Poezja sensu stricto

Józef Kazimierz Ślazyk, “Przedwiośnie”

Autor: Józef Kazimierz Ślazyk | grafika: Katarzyna Ociepska |

 

Przedwiośnie

      nie Stefana, nie Henryka, nie Adama

      a moje…

      od dwudziestu prawie lat

      w wysokich górach

      w środkowej słonecznej Italii

      gdzie słońce, wschodzi i zachodzi

      prawie codziennie, po cichu

      maluje kwiaty, łąki, zboża, lasy i ściany mojego domu

      maluje twarze ludzi

      nie raz smutne

      czasem uśmiechnięte…

      każdego ranka wyglądam przez okno mojego domu w górach

      i prawie zawsze widzę

      słońce a pod nim też

      szybujące ptaki

      którym słońce suszy zwilżone pióra i skrzydła

      ranną rosą

      by mogły wciąż wyżej i wyżej szybować

      i roznosić dobre i złe wiadomości po świecie

      zapytaj ptaka skąd przyleciał “news”

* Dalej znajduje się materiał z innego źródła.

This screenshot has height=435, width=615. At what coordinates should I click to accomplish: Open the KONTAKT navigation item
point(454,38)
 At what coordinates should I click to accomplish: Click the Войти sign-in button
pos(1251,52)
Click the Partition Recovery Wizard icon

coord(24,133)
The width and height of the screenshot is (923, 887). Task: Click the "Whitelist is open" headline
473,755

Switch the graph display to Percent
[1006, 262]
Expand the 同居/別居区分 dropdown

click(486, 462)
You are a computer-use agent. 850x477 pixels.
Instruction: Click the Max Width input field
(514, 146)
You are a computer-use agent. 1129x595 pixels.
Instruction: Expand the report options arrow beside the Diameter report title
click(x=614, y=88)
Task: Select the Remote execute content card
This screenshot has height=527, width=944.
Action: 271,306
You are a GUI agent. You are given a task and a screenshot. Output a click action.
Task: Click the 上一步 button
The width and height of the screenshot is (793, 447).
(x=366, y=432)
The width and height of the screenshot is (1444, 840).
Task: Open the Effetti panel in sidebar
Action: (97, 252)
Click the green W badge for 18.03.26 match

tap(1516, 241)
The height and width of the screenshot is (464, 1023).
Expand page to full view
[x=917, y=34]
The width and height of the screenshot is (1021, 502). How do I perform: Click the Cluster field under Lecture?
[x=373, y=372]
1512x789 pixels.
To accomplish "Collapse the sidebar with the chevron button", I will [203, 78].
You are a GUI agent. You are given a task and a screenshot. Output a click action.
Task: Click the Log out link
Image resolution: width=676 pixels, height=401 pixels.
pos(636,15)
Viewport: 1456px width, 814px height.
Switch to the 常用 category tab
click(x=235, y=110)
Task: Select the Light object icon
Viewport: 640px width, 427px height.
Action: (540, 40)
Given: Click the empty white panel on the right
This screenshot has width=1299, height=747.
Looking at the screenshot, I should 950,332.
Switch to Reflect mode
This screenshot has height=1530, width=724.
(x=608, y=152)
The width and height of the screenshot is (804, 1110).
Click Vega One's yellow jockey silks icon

      zapytaj łez skąd przychodzi smutek

      spójrz w stronę słońca

      bo ono potrafi osuszyć… słodko – gorzkie łzy…

      przedwiośnie…

      jak co roku

      zjawia się przed wiosną jak anioły nocą

      na którą czekasz z utęsknieniem

      by rozgrzać, kości i serducho po zimie

      i ugasić tęsknotę…

      do śmiejących się kwiatów na wiosnę

      gór strzelistych jak maszty pod oceanem nieba…

      czego ci jeszcze potrzeba oprócz słońca i ptaków???

      wiem… widzę cię tak wiem… być… po prostu być… blisko kogoś…

      na kim ci bardzo zależy… chociaż na małą chwilkę…

      a tak na prawdę… to być…

      z kimś…  kogo się kocha nie na żarty…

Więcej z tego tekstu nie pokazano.